Attn: All Spuds
c/o Central Vegetable Patch, Back Garden
Sorry spuds. Mea culpa. I thought I was doing you a favour but, in fact, I was giving you too much of a good thing. Nitrogen, I mean. An essential nutrient, yes, but too much of the stuff and you were all about the above-ground show of foliage, with nary a thought for the tuberage down below. No, you were not to blame for the low yields and I, for my part, will know better next time.
It’s true. The foliage for my assorted potato crops had gone quite rampant. Way bigger than normal. I should have known something was up when the overly enthusiastic potato plants went barging into the unsuspecting peas and beans, which I thought I had planted at a reasonable distance. The spuds, it seems, were on a bit of a nitrogen high.
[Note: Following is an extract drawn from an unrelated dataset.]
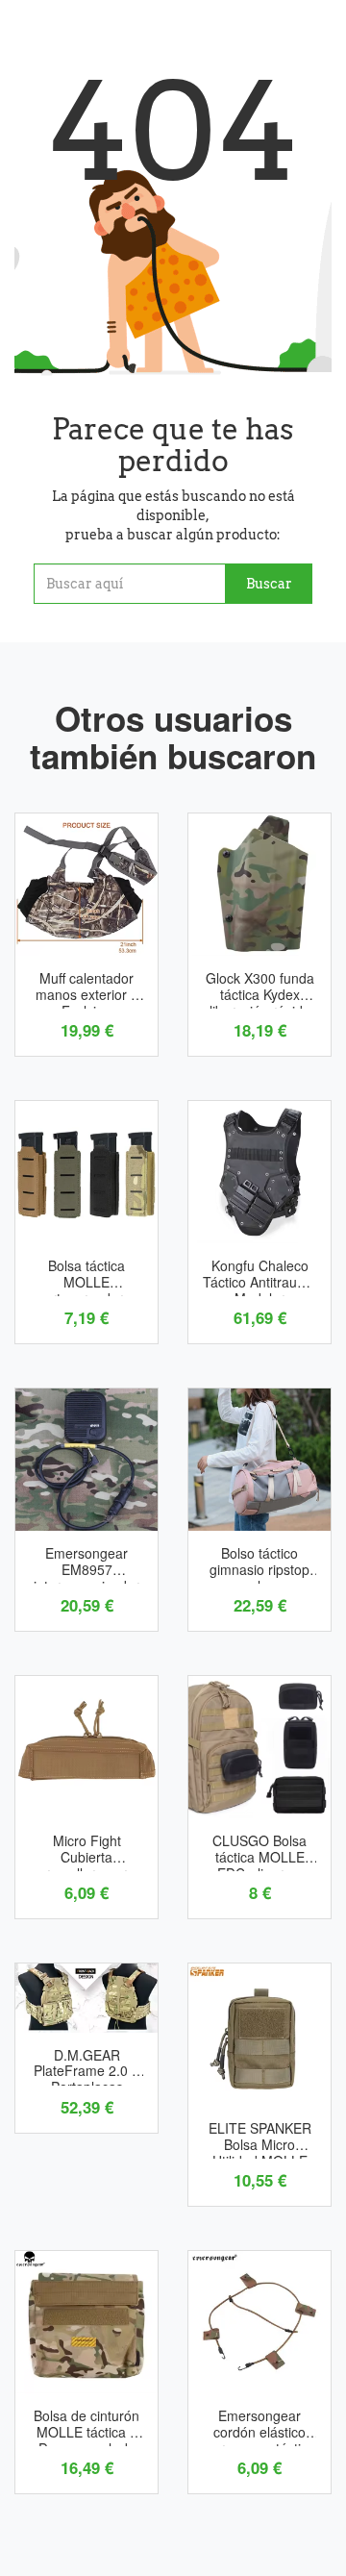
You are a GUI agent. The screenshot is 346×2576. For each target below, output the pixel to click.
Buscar (269, 583)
While they had been given a normal dose of manure upon planting, the entire plot had already been generously treated with manure the year before, in preparation for its vegetable debut. With that double dosage, I had managed to push my spudlings over the nitrogen edge. Yes, my hand is up. I was responsible for the garden equivalent of killing my spuds with kindness.
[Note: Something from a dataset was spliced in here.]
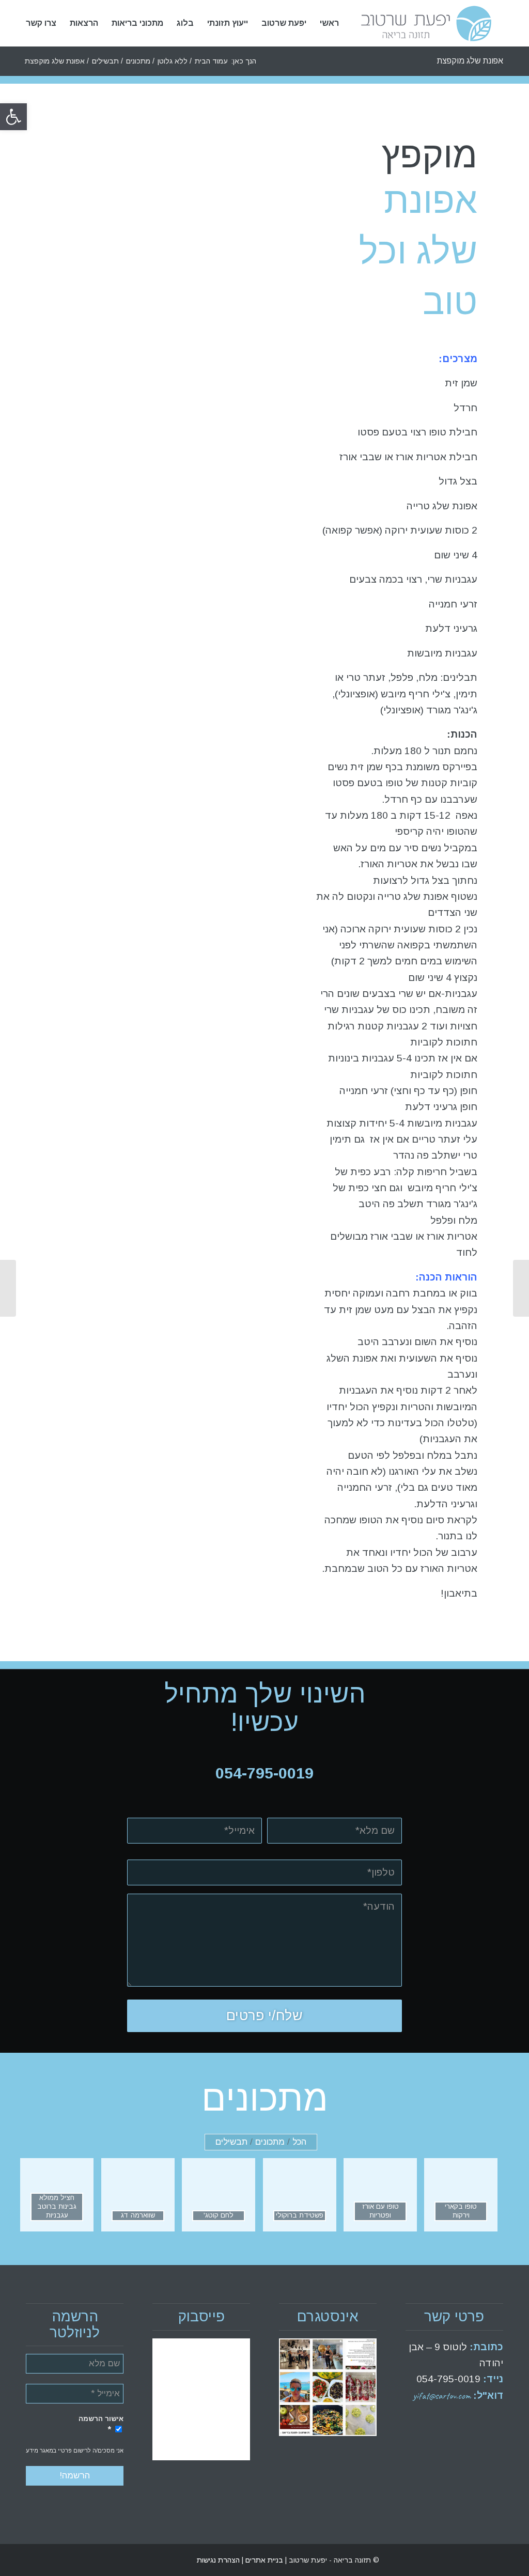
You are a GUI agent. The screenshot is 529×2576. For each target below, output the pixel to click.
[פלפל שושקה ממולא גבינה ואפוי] (521, 1288)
Not to worry, though, I will live and I will learn. I would also add that, while my potato crop is lacking in yield, it is not lacking in interest.
As I unearthed the first of the Shetland Blacks, I was rewarded, for my trouble, with my very own, home-grown purple heart, as if to acknowledge the wounds of bloody garden warfare. I was also rewarded with the fact that the Shetland Blacks, though small in number and particularly small in size, were tasty little spuds nonetheless. A lovely layer of purple just under the skin and a little ring of purple inside. Floury, with thick-ish, chewy skin and best baked or roasted. Lovely with some butter and salt and almost enough to make you forget about the garden traumas you’ve survived to get them there.